Corea del norte obtiene el máximo botín en los robos de criptomonedas: 1.400 millones de dólares

Bybit, una de las plataformas de intercambio de criptomonedas más grandes del mundo, ha sido víctima de un asalto de 1.400 millones de dólares, la máxima cantidad recaudada en la historia de los ataques a activos digitales.

El asalto ha sido obra del grupo de piratas informáticos norcoreanos que opera como Lazarus, que están detrás de varios ataques informáticos importantes en los últimos años, incluyendo la expropiación de 620 millones de dólares en el pirateo de 2022 a la red Ronin, del que ya informamos.

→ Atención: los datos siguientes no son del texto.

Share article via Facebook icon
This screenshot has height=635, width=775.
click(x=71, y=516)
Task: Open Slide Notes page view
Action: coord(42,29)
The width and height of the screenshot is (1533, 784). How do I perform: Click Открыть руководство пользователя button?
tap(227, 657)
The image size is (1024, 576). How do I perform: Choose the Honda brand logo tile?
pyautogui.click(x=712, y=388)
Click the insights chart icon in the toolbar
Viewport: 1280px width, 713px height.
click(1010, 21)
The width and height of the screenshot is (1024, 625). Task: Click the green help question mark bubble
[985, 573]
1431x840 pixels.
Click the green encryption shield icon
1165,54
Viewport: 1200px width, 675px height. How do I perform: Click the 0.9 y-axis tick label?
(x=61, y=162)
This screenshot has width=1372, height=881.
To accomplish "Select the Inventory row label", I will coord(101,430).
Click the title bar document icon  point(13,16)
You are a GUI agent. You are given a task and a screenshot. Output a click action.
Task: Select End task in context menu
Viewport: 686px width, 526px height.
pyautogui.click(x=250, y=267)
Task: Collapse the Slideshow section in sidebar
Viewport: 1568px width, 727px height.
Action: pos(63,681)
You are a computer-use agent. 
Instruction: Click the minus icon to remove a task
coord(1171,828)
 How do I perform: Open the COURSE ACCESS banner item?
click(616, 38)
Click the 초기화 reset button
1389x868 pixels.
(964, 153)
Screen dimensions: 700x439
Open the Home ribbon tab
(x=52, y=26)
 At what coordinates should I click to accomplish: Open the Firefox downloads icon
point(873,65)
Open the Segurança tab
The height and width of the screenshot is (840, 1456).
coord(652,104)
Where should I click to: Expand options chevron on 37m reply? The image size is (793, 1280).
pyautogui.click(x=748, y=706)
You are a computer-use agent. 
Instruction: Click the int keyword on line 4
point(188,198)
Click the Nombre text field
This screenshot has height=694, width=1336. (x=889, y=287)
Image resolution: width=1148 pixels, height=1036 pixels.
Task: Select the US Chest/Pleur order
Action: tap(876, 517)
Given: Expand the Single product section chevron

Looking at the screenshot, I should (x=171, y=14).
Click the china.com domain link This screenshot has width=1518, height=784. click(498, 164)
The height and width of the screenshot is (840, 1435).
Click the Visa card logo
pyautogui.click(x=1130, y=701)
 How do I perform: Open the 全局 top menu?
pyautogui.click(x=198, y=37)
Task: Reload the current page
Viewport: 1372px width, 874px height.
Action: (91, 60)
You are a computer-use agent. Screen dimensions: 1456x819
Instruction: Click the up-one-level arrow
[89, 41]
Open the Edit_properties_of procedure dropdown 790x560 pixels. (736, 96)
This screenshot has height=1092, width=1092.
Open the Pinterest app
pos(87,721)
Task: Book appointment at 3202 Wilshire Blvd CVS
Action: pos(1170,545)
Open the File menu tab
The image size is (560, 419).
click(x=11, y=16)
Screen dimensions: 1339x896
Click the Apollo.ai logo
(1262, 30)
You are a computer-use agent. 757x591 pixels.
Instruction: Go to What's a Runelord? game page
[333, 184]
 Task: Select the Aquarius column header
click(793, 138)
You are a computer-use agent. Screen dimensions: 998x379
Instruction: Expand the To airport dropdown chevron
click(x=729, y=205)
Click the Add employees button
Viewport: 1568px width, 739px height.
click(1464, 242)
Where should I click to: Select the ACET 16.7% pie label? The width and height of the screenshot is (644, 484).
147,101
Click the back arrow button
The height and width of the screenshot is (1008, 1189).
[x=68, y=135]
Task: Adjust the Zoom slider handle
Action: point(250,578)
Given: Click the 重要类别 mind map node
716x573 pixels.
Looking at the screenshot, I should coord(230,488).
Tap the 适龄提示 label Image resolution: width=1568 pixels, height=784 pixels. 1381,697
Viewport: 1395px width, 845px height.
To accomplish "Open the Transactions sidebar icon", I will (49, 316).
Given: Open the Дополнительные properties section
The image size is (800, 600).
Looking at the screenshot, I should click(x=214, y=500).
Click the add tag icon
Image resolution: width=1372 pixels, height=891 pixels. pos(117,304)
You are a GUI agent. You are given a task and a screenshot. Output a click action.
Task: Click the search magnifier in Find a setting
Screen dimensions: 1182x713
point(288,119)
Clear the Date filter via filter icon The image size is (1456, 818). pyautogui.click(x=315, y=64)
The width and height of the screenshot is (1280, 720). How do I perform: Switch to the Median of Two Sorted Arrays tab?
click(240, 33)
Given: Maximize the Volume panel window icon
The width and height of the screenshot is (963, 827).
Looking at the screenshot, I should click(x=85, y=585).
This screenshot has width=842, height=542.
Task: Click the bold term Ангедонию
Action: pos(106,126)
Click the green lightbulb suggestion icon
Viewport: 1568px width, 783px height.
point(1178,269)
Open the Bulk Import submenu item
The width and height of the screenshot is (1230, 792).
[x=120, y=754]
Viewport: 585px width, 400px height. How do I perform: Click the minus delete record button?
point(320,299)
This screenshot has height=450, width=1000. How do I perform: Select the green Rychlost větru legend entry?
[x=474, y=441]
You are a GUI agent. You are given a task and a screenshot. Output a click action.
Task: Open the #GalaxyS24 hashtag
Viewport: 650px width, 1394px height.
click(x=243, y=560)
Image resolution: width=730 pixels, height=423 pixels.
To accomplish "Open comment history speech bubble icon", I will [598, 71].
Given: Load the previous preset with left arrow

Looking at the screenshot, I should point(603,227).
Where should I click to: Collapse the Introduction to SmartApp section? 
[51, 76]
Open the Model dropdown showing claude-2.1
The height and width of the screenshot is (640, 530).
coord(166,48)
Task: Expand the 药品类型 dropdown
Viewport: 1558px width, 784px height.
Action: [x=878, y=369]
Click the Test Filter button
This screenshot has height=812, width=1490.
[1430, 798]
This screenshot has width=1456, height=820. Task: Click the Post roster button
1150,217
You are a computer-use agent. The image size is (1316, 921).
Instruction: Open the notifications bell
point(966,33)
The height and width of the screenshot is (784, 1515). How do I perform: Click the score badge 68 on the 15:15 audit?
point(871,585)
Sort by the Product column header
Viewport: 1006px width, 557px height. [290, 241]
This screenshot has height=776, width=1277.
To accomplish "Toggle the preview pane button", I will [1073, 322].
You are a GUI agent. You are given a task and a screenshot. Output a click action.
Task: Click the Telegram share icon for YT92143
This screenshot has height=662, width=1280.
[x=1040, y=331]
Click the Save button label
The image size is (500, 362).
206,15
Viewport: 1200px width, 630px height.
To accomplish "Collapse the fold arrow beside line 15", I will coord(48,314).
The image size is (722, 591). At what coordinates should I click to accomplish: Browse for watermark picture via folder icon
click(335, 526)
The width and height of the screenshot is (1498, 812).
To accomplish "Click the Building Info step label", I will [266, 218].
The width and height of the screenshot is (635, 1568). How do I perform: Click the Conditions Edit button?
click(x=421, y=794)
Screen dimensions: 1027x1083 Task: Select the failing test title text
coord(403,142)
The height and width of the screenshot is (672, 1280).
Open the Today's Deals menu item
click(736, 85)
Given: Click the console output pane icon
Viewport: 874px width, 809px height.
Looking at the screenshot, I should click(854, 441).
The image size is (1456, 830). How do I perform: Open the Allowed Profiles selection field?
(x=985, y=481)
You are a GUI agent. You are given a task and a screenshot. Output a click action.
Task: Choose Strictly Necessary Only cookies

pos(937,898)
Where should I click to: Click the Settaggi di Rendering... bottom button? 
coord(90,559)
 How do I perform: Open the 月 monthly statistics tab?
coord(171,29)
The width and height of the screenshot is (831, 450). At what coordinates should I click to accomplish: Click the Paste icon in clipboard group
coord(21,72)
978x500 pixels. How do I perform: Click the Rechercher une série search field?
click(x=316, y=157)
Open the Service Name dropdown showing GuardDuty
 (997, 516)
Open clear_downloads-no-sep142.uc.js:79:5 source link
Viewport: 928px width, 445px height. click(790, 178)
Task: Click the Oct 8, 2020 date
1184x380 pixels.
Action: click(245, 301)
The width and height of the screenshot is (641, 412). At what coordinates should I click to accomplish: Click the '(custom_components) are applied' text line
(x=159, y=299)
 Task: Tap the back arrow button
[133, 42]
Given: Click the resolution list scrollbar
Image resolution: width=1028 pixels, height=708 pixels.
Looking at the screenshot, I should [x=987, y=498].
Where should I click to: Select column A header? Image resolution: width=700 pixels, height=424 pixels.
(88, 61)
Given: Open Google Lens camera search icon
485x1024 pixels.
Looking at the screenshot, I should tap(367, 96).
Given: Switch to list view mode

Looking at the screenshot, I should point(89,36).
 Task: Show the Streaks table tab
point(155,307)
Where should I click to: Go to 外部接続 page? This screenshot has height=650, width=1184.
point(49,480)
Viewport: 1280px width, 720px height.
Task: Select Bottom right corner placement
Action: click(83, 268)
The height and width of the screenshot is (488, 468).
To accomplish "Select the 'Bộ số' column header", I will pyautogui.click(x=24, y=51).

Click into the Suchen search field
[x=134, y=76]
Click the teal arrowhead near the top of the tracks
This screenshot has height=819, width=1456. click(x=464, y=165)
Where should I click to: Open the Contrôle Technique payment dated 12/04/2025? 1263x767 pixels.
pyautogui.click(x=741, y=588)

La intrusión ocurrió cuando Bybit estaba haciendo una transferencia de dinero de criptomonedas entre una billetera fría y una caliente, destinada a cubrir las transacciones diarias de la plataforma. Un atacante logró explotar un fallo de seguridad y transfirió los fondos a una dirección desconocida.

Ante el asalto, la empresa pide a los expertos que traten de recuperar los fondos y promete una recompensa del 10 por cien de la cantidad que se recupere, es decir, hasta un monto total de 140 millones de dólares.

Bybit tiene más de 60 millones de usuarios y es la segunda plataforma de intercambio de criptomonedas. Ahora tiene que lidiar con una ola masiva de retiradas de fondos de 350.000 usuarios, lo que ha provocado retrasos en la tramitación de las transacciones.

El 26 de febrero el FBI confirmó que Lazarus, también conocido bajo el nombre de APT38, estuvo detrás del asalto. El análisis del operativo informático demuestra que las mismas billeteras utilizadas en el pirateo de Bybit estaban en un ataque anterior contra la plataforma Phemex en enero.

Respaldados por el gobierno de Corea del norte, Lazarus es una unidad conocida por sus ciberataques sofisticados, incluyendo expropiaciones masivas de criptomonedas para financiar importaciones, ya que el bloqueo económico les impide el acceso al dólar y otras divisas.

A pesar de la magnitud del asalto, el cofundador de la plataforma, Ben Zhou, asegura que pueden absorber la pérdida a través de sus préstamos de liquidez y socios financieros. “Bybit es solvente incluso si no recuperamos los fondos. Todos los activos de los clientes están garantizados al 100 por cien”, dijo.

El incidente ha tenido un impacto temporal en el precio de la moneda digital Ethereum, cuya cotización cayó casi un 4 por cien antes de volver a su nivel anterior.

Con esta expropiación, Bybit se une a la larga lista de plataformas de criptomonedas a las que se dirigen los ciberataques.

Lazarus: 3.000 millones en expropiaciones informáticas

Aunque el espionaje estadounidese sigue los pasos de Lazarus desde 2007, adquirieron fama en 2014 con un ataque contra Sony Pictures, en represalia por la película The Interview, una comedia que satirizaba a Kim Jong-un.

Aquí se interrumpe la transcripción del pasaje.